Politics and religion were not the only fields in which Fan Noli made a name for himself. He was also a dramatist, poet, historian, musicologist and in particular an excellent translator who made a significant contribution to the development of the Albanian literary language.
Noli’s first literary work was a three-act drama entitled Israilitë dhe Filistinë, Boston 1907 (Israelites and Philistines). This forty-eight page tragedy written in 1902 is based on the Book of Judges 13-16 in the Old Testament, the famous story of Samson and Delilah. Published at a time when Albanian theatre was in its infancy, it is one of the rare Albanian plays of the period not gushing with sentimentality before reaching a superficial melodramatic conclusion. Such were the tastes of the period, however, and Noli’s play found little favour with the public. Not only was the subject matter too distant and philosophical, but his language was too archaic or dialectal for the public to enjoy.
On his ordainment as an Orthodox priest and his celebration of the first Orthodox liturgy in Albanian in 1908, Noli recognized the need for liturgical texts in Albanian and set about translating Orthodox rituals and liturgies, which were published in two volumes: Librë e shërbesave të shënta të kishës orthodoxe, Boston 1909 (Book of holy services of the Orthodox Church), and the 315-page Libre é te krémtevé te medha te kishes orthodoxe, Boston 1911 (Book of great ceremonies of the Orthodox Church). Other religious translations followed, in an elegant and solemn language befitting such venerable Byzantine traditions. Noli indeed considered these translations to be his most rewarding achievement.
Fan Noli’s most popular work today is a scholarly history of the life and times of the Albanian national hero Scanderbeg. A 285-page Albanian version was published as Historia e Skënderbeut (Gjerq Kastriotit), mbretit të Shqipërisë 1412-1468, Boston 1921 (The history of Scanderbeg (George Castrioti), king of Albania 1412-1468), and an English version, the fruits of his doctoral dissertation at Boston University in 1945, as George Castrioti Scanderbeg (1405-1468), New York 1947. Another scholarly work in English which mirrors both his fascination with great figures of the past (Jesus, Julius Caesar, Scanderbeg and Napoleon) and his love of music is the 117-page Beethoven and the French revolution, New York 1947.

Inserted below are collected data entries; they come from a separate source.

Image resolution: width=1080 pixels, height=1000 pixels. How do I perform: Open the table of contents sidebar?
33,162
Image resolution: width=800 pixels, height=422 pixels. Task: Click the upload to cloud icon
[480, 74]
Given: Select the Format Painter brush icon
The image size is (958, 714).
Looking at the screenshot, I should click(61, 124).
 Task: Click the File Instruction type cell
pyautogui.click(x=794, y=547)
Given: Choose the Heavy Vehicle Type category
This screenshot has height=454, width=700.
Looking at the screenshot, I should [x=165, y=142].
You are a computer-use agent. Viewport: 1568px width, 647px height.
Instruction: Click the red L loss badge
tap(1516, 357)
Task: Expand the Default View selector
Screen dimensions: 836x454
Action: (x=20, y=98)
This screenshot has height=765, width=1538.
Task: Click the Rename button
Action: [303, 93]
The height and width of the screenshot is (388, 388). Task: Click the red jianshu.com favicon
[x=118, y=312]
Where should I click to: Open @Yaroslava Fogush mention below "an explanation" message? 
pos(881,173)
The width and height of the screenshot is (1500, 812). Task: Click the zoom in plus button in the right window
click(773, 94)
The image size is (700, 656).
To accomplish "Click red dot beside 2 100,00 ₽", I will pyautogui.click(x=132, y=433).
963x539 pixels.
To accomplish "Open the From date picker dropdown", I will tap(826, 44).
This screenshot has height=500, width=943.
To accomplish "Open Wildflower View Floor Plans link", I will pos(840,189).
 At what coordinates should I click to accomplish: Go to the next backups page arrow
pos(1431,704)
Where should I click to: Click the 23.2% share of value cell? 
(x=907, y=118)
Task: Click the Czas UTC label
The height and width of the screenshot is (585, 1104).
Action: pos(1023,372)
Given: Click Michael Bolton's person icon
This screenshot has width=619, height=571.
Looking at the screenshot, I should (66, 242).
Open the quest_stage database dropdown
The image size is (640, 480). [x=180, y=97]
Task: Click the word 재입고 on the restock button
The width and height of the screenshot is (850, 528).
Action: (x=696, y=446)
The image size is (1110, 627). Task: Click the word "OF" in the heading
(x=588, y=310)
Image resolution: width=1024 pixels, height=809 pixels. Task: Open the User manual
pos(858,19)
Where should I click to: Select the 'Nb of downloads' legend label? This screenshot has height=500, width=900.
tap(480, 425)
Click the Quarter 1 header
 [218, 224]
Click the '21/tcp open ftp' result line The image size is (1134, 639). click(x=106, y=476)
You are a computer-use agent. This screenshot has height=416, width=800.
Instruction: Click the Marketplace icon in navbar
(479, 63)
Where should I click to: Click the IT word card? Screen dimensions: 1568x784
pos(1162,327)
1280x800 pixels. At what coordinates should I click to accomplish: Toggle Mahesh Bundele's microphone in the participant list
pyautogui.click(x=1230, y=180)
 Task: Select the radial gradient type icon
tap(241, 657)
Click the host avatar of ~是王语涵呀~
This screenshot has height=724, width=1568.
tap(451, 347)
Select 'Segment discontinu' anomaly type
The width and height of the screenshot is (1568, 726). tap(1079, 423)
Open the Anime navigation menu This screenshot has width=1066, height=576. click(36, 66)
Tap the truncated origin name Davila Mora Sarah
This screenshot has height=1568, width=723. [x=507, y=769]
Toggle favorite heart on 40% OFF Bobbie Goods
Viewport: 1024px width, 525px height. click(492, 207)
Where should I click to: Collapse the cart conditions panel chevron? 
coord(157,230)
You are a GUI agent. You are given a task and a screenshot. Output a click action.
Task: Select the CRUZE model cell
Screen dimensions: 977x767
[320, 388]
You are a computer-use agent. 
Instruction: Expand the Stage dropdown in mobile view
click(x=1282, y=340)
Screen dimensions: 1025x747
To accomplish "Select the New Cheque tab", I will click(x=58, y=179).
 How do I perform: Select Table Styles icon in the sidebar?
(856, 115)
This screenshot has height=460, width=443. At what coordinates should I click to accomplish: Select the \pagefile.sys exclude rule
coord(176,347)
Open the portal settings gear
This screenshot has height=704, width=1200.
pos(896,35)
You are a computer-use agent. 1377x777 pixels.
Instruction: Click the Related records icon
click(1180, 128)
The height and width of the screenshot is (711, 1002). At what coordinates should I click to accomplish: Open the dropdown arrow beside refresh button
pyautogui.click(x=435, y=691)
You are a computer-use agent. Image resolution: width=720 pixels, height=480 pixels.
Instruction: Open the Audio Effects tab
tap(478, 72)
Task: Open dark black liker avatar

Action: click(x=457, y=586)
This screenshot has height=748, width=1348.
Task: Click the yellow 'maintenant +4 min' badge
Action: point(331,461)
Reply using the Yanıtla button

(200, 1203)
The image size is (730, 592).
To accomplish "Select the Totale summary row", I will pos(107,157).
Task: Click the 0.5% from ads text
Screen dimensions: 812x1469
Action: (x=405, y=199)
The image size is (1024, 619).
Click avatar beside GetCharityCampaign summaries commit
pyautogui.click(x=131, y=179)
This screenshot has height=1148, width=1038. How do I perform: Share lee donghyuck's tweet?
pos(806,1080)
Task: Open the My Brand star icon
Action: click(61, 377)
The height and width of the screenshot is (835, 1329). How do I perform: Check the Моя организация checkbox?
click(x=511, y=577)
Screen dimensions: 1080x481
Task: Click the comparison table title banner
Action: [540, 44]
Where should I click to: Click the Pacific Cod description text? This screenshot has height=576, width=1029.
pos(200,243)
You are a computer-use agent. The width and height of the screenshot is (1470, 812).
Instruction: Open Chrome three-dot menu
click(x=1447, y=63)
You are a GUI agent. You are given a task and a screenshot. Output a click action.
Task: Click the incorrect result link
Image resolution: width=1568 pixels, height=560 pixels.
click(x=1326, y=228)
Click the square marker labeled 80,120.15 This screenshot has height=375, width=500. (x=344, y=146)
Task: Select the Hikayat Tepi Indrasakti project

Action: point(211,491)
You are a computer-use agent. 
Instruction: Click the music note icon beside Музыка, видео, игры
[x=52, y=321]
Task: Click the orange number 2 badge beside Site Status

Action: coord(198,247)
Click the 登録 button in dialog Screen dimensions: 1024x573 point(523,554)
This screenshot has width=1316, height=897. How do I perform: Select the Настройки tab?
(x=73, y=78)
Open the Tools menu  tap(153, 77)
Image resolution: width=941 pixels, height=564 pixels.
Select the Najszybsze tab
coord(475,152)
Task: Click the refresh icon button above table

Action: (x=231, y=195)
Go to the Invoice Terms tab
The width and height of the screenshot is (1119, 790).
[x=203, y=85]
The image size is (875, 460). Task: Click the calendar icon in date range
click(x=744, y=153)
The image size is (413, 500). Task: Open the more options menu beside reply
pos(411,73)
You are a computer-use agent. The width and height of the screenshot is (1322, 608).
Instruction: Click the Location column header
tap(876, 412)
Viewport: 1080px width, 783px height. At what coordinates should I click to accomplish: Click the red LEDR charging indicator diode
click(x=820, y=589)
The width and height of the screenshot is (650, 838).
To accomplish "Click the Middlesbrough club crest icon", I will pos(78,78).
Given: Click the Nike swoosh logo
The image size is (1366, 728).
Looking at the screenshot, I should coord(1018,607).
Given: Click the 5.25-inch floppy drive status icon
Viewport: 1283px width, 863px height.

Noli has not been forgotten as a poet though his powerful declamatory verse is far from prolific. It was collected in a volume with the simple title Albumi, Boston 1948 (The album), which he published on the occasion of his forty years of residence in the United States. Albumi contains primarily political verse reflecting his abiding nationalist aspirations and the social and political passions of the twenties and thirties.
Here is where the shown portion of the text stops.